(Data for locating described items)
____________________

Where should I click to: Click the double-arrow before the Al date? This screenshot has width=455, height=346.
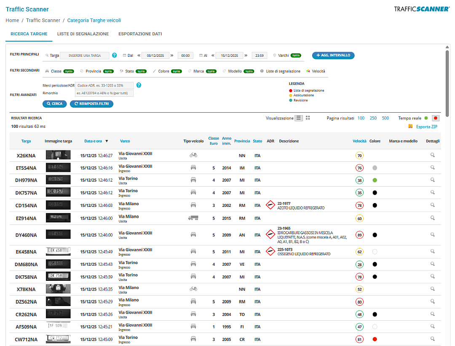(x=212, y=55)
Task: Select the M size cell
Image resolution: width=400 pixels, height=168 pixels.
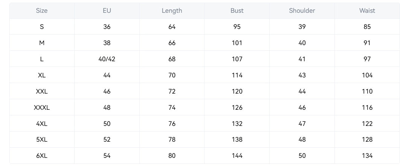Action: tap(42, 43)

____________________

GIVEN INSTRUCTION — In the data, from the line with "Task: Select the M size cell" through the end, replace "Select" with "Choose" and reproduce those lines with all else unchanged. Leave the pictures out of your answer.

OUTPUT BELOW —
Task: Choose the M size cell
Image resolution: width=400 pixels, height=168 pixels.
Action: tap(42, 43)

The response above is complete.